From a784284b7f68293ab6e26540b0cc1b45449ad904 Mon Sep 17 00:00:00 2001
From: John Reiser <jreiser@BitWagon.com>
Date: Sun, 16 Dec 2018 12:14:22 -0800
Subject: [PATCH] Check user_init_off.  Also remove '\n' from error messages.

https://github.com/upx/upx/issues/235  POC11
	modified:   p_lx_elf.cpp
---
 src/p_lx_elf.cpp | 16 ++++++++++++++--
 1 file changed, 14 insertions(+), 2 deletions(-)
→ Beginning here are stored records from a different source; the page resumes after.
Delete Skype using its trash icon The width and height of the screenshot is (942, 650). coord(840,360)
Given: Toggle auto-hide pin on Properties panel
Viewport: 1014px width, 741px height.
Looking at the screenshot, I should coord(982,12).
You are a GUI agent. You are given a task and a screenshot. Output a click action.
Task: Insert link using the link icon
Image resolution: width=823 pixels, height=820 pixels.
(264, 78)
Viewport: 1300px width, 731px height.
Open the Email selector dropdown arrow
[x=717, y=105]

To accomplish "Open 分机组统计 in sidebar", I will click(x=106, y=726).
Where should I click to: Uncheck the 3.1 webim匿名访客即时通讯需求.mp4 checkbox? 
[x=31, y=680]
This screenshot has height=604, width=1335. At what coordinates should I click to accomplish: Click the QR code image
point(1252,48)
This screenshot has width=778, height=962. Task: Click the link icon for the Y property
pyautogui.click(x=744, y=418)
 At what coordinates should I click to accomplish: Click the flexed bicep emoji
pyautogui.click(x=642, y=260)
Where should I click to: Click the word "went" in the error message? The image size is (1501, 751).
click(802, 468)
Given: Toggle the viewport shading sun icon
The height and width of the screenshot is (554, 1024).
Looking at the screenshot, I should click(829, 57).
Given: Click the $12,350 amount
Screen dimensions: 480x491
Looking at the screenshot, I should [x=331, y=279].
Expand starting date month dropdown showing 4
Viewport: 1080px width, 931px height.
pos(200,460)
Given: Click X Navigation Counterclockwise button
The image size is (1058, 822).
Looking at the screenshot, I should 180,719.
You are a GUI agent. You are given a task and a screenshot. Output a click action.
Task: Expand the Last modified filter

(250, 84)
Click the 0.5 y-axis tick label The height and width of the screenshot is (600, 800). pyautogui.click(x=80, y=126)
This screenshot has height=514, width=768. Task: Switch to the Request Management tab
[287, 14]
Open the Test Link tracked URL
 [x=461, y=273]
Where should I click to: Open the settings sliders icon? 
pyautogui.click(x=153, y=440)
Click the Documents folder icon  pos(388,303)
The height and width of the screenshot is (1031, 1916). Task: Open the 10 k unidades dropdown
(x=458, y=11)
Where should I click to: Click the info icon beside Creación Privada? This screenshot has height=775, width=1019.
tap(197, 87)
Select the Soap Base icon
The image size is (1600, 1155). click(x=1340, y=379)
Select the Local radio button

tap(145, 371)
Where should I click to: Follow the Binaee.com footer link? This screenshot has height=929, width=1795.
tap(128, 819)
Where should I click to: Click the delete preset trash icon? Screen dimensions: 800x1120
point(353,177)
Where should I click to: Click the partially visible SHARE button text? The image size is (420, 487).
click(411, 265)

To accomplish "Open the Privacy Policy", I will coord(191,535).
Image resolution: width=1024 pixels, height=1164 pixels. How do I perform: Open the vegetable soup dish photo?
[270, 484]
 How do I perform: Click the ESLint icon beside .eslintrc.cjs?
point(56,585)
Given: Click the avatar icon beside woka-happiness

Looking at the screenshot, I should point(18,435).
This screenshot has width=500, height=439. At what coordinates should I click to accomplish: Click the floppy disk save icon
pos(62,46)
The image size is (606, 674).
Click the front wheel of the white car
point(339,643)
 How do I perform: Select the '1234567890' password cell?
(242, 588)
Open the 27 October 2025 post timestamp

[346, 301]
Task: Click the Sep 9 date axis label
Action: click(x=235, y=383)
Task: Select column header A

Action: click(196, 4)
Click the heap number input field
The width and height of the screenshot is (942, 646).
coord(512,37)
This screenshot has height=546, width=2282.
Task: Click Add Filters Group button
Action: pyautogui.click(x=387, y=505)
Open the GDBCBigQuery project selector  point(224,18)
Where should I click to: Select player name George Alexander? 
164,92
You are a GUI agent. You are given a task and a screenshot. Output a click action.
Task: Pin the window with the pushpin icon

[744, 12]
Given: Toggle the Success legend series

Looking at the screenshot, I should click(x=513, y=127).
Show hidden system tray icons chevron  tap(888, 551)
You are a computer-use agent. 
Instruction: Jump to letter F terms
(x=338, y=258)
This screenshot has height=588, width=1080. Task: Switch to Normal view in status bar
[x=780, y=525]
diff --git a/src/p_lx_elf.cpp b/src/p_lx_elf.cpp
index eefc330f..0d439d61 100644
--- a/src/p_lx_elf.cpp
+++ b/src/p_lx_elf.cpp
@@ -1760,7 +1760,7 @@ char const *PackLinuxElf64::get_str_name(unsigned st_name, unsigned symnum) cons
 {
     if (strtab_end <= st_name) {
         char msg[70]; snprintf(msg, sizeof(msg),
-            "bad .st_name %#x in DT_SYMTAB[%d]\n", st_name, symnum);
+            "bad .st_name %#x in DT_SYMTAB[%d]", st_name, symnum);
         throwCantPack(msg);
     }
     return &dynstr[st_name];
@@ -1770,7 +1770,7 @@ char const *PackLinuxElf64::get_dynsym_name(unsigned symnum, unsigned relnum) co
 {
     if (symnum_end <= symnum) {
         char msg[70]; snprintf(msg, sizeof(msg),
-            "bad symnum %#x in Elf64_Rel[%d]\n", symnum, relnum);
+            "bad symnum %#x in Elf64_Rel[%d]", symnum, relnum);
         throwCantPack(msg);
     }
     return get_str_name(get_te32(&dynsym[symnum].st_name), symnum);
@@ -2054,6 +2054,12 @@ bool PackLinuxElf32::canPack()
                     ||  (     Elf32_Dyn::DT_INIT_ARRAY   ==upx_dt_init
                         &&  Elf32_Shdr::SHT_INIT_ARRAY   ==sh_type) ) {
                         user_init_off = get_te32(&shdr->sh_offset);
+                        if (file_size <= user_init_off) {
+                            char msg[70]; snprintf(msg, sizeof(msg),
+                                "bad Elf32_Shdr[%d].sh_offset %#x",
+                                -1+ e_shnum - j, user_init_off);
+                            throwCantPack(msg);
+                        }
                         user_init_va = get_te32(&file_image[user_init_off]);
                     }
                     // By default /usr/bin/ld leaves 4 extra DT_NULL to support pre-linking.
@@ -2322,6 +2328,12 @@ PackLinuxElf64::canPack()
                     ||  (     Elf64_Dyn::DT_INIT_ARRAY   ==upx_dt_init
                         &&  Elf64_Shdr::SHT_INIT_ARRAY   ==sh_type) ) {
                         user_init_off = get_te64(&shdr->sh_offset);
+                        if (file_size <= user_init_off) {
+                            char msg[70]; snprintf(msg, sizeof(msg),
+                                "bad Elf64_Shdr[%d].sh_offset %#x",
+                                -1+ e_shnum - j, user_init_off);
+                            throwCantPack(msg);
+                        }
                         user_init_va = get_te64(&file_image[user_init_off]);
                     }
                     // By default /usr/bin/ld leaves 4 extra DT_NULL to support pre-linking.